My friend Jack was killed in a climbing accident in Anglesey two years ago, and for some reason, my first reaction was to go and see where he spent his last few days. It was beautiful. Soon afterwards, his father gave me the Olympus OM-2 that he’d blown all his wages on back in 1976, and it was a gift that he’d meant to give to Jack. I’ve used and loved it ever since.
A redbrick building.
ADORAMAPIX: You can truly see the melancholy you were feeling in the stillness of the picture.
LUCY: Thank you  it was a hard time. The next one is a bit happier, though.
The family gaze at a river.
The three people in black and white are my sister, my mother, and my nephew on the beach in West Wales. Black-and-white film defies the ordinary British “holiday snap,” but I think this deviation somehow adds to the charm.
A selection of photography of flowers.
The four flower photos are all from Wales and taken very close up, which blurs everything that isn’t in the foreground, emphasizing the softness and greenery of the countryside. I have gotten into a habit of using a macro lens, even when I don’t necessarily need to. Apart from somewhat soft focusing at long distances, it has a mild telephoto effect  pulling things together that would otherwise be apart.
A selection of photography of architecture.
This page features all different aspects of London  a city of juxtapositions in itself! Page one has a picture of the Tower of London surrounded with a sea of beautiful red poppies, but with the ugliness of The Shard poking up in the background. This is the kind of decrepit beauty I look for in things that might otherwise be considered mundane or even ugly.

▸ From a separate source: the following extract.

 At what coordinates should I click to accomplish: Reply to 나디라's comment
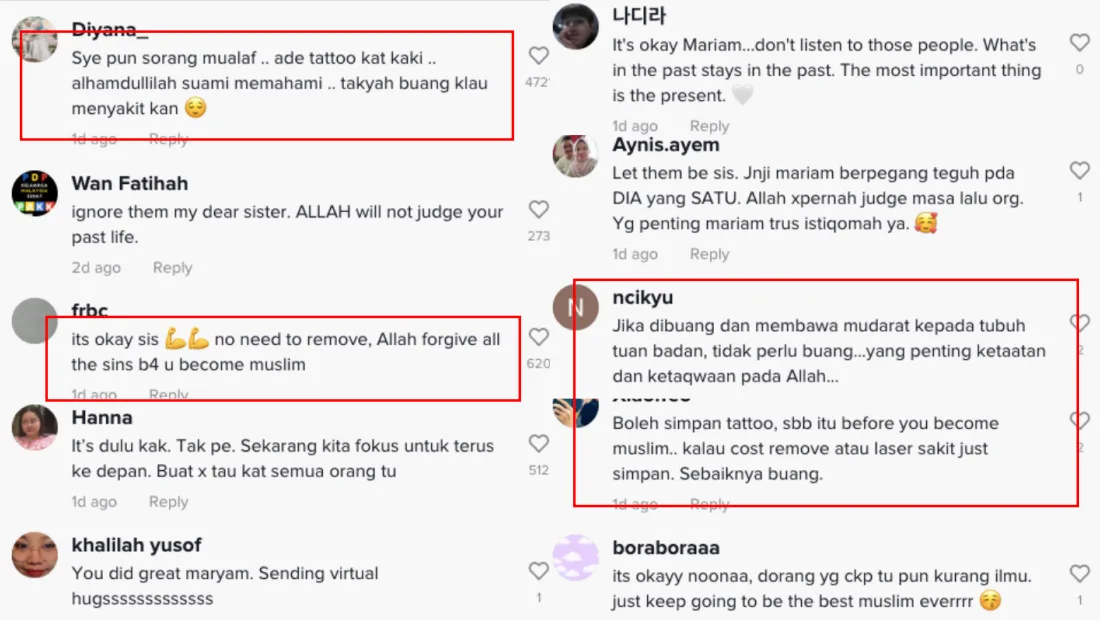[x=709, y=126]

Then there’s a photo from watching the sunrise on my last day at boarding school — and all the emotions that go with it. Photography has always been a way for me to express what’s been going on in my mind, and I hope it always will be.

Creating the Book

ADORAMAPIX: What was the process of creating your photo book like?
LUCY: It was fantastic! The site was so easy to use. I opted not to work with a template, and chose a 12” by 9” book in portrait orientation, which worked out well.
When it comes to importing and dragging your photos into the book, you have a lot of freedom to choose  you can crop, rotate, and overlay each individual photo, for example, to create a double-page spread that resembles Polaroid photos scattered across a desk. You could also line them up, large and precise, to showcase your work at its best.
Lucy's photography portfolio.
Once all this is finished and you’re happy with each aspect of your photo book, you simply order it like you would on any online store. The delivery estimate was up to three weeks because I live in the U.K., but I was pleasantly surprised when it turned up within ten days!
A picture of a sunrise.
ADORAMAPIX: And how did it look?
LUCY: Well, the first thing that struck me was the reassuring sturdiness of the product. The heavy, glossy pages are also pleasing to the eye and to the touch, and the weight of the paper allows the book to lie flat, which I really liked for my full-size, two page photos.
Overall, it was just really exciting to see that the photography that meant so much to me could be showcased in such a beautiful way to everyone in my life. And that was the best part of all.